Device and process for activating at least two electromagnetic loads

Info

Patent number: 5907466
Type: Grant
Filed: Jul 30, 1996
Date of Patent: May 25, 1999
Assignee: Robert Bosch GmbH (Stuttgart)
Inventors: Klaus Dressler (Loechgau), Torsten Henke (Waiblingen)
Primary Examiner: Ronald W. Leja
Law Firm: Kenyon & Kenyon
Application Number: 8/688,446

Abstract

A device and a process for activating at least two electromagnetic loads, in particular solenoid valves for controlling the amount of fuel to be injected. The load is connected to a voltage source through a bridge circuit. Furthermore, devices for stepping up the voltage are connected in parallel with the voltage source.

Description

Description

BACKGROUND INFORMATION

Unexamined German Patent Application No. DE-OS 19 507 222 describes a device for activating at least one electromagnetic load. With this device, energy released in shutdown is stored in a capacitor and used again in the next starting operation.

In addition, German Patent Application No. 44 13 240 describes a device for activating an electromagnetic load by means of a half-bridge where an energy storage element is provided between the half-bridge and a voltage source.

A disadvantage of this device is that it does not allow recharging.

SUMMARY OF THE INVENTION

With a device for activating an electromagnetic load, an object of the present invention is to provide a device with the simplest possible design where the starting operation is accelerated and the total power consumption is minimized.

The circuit configuration according to the present invention has the advantage that it yields loss-free turn-off. In addition, by reusing the power stored during the turn-off process when starting up, the rate of current rise can be increased. This in turn means that the solenoid valve response time is reduced. These advantages are achieved with a simple construction. Furthermore, due to the rechargeability feature, the charging capacitor can be charged to any desired voltage level.

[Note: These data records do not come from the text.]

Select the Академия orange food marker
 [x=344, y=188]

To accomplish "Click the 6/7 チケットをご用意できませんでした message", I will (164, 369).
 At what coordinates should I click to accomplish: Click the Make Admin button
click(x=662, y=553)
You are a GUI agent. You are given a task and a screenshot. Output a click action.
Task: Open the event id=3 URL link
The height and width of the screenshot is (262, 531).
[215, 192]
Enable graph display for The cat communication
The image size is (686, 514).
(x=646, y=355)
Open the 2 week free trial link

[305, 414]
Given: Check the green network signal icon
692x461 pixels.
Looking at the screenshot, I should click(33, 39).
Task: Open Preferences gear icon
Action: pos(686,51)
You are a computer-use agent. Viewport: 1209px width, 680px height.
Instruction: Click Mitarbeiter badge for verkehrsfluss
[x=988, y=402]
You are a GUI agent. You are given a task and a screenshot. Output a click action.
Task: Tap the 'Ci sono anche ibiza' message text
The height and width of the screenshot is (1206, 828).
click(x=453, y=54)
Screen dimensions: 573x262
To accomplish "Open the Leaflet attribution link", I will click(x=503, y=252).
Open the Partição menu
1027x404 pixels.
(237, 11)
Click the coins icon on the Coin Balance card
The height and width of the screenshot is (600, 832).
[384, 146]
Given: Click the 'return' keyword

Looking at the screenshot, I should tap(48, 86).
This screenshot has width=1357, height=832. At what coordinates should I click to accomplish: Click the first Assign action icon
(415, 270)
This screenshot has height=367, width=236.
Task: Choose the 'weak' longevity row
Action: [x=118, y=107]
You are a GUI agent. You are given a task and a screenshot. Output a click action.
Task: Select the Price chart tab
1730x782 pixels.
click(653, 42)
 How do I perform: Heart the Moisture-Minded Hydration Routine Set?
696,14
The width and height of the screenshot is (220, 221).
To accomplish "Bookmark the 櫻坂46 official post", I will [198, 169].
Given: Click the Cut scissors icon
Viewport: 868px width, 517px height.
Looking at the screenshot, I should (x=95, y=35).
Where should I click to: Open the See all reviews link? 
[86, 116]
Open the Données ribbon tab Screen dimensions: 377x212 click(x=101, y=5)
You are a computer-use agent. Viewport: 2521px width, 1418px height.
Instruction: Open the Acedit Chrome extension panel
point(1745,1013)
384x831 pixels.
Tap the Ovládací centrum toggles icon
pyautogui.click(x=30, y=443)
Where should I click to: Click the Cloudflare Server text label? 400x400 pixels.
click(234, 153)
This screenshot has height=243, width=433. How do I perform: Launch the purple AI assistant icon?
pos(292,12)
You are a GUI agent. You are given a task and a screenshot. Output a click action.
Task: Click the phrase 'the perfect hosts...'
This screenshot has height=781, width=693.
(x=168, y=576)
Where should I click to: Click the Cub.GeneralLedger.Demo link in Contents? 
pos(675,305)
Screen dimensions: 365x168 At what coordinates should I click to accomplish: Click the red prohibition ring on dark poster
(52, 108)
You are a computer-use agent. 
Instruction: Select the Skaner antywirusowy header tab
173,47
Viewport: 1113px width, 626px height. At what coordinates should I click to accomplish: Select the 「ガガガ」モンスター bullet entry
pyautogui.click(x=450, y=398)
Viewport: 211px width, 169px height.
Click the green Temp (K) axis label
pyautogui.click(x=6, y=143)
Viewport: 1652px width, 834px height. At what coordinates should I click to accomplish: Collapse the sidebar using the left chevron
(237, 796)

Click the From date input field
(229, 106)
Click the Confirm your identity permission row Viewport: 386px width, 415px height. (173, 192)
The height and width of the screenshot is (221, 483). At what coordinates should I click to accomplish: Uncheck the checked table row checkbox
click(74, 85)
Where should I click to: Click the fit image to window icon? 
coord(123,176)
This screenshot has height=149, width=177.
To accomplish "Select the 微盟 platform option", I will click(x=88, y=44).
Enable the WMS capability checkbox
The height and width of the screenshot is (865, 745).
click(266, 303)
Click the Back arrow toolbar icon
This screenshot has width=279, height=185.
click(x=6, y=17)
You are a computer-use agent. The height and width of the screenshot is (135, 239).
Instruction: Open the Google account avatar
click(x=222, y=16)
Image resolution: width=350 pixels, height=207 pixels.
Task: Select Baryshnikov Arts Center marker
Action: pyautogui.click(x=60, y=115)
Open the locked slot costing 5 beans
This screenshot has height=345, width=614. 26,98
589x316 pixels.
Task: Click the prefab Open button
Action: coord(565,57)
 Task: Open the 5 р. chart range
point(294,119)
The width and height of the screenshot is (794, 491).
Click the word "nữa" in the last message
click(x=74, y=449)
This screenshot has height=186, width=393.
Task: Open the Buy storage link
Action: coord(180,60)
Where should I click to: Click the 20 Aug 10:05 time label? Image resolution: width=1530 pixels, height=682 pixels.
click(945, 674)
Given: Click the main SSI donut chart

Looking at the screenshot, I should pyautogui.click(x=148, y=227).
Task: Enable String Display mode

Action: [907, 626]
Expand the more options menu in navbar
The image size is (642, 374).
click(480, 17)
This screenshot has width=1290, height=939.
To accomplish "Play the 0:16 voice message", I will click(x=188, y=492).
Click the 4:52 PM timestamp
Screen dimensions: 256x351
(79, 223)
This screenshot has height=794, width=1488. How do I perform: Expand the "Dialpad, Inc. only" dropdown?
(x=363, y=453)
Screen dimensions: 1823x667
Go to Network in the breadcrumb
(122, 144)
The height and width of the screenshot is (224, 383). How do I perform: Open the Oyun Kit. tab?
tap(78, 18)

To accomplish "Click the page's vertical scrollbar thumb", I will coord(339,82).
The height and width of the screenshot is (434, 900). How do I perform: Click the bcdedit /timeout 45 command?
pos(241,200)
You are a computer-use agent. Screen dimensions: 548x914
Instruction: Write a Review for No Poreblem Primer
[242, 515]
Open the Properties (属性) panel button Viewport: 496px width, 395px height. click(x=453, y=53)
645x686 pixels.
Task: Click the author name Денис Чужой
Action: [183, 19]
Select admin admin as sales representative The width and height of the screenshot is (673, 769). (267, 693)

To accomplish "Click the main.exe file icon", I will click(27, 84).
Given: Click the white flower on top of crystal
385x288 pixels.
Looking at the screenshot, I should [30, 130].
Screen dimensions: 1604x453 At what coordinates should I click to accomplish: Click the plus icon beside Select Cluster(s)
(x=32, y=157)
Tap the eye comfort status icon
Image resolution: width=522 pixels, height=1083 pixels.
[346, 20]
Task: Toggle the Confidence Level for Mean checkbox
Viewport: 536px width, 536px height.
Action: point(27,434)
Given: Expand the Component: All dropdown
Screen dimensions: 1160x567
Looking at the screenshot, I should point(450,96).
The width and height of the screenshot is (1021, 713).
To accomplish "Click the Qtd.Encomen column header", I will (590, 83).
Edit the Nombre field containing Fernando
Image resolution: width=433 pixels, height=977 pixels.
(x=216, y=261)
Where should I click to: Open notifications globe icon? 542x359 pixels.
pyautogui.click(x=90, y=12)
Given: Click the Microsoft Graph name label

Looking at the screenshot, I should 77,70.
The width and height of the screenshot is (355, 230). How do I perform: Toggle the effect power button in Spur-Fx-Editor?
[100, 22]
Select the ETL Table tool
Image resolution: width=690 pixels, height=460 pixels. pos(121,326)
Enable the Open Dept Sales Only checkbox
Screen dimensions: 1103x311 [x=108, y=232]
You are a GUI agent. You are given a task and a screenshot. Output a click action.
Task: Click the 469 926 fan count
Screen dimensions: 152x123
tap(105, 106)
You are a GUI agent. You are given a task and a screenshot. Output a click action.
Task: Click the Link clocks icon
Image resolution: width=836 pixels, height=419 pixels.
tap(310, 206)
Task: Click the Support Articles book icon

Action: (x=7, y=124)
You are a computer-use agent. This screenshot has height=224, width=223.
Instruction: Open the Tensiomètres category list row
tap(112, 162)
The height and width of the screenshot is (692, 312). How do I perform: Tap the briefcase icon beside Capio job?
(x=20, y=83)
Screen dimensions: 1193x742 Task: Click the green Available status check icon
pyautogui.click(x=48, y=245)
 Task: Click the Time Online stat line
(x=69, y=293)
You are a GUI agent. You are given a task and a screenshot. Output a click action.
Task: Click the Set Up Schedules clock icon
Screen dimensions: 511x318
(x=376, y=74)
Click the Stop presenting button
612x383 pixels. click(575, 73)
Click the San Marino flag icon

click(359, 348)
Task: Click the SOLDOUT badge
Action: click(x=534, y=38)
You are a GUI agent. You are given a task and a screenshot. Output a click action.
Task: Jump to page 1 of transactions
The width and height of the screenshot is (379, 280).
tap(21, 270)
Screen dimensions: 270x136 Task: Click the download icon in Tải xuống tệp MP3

BRIEF DESCRIPTION OF THE DRAWINGS

FIG. 1 shows a circuit of the device according to the present invention.

FIG. 2 shows a device according to another embodiment of the present invention.

FIGS. 3a through 3d show several signals plotted over time.

DETAILED DESCRIPTION

The device according to the present invention is preferably used in internal combustion engines, in particular in self-ignition internal combustion engines, where the dosage of fuel is controlled by electromagnetic valves. These electromagnetic valves are referred to below as loads. However, the present invention is not limited to this application, but can be used wherever fast-acting electromagnetic valves are used.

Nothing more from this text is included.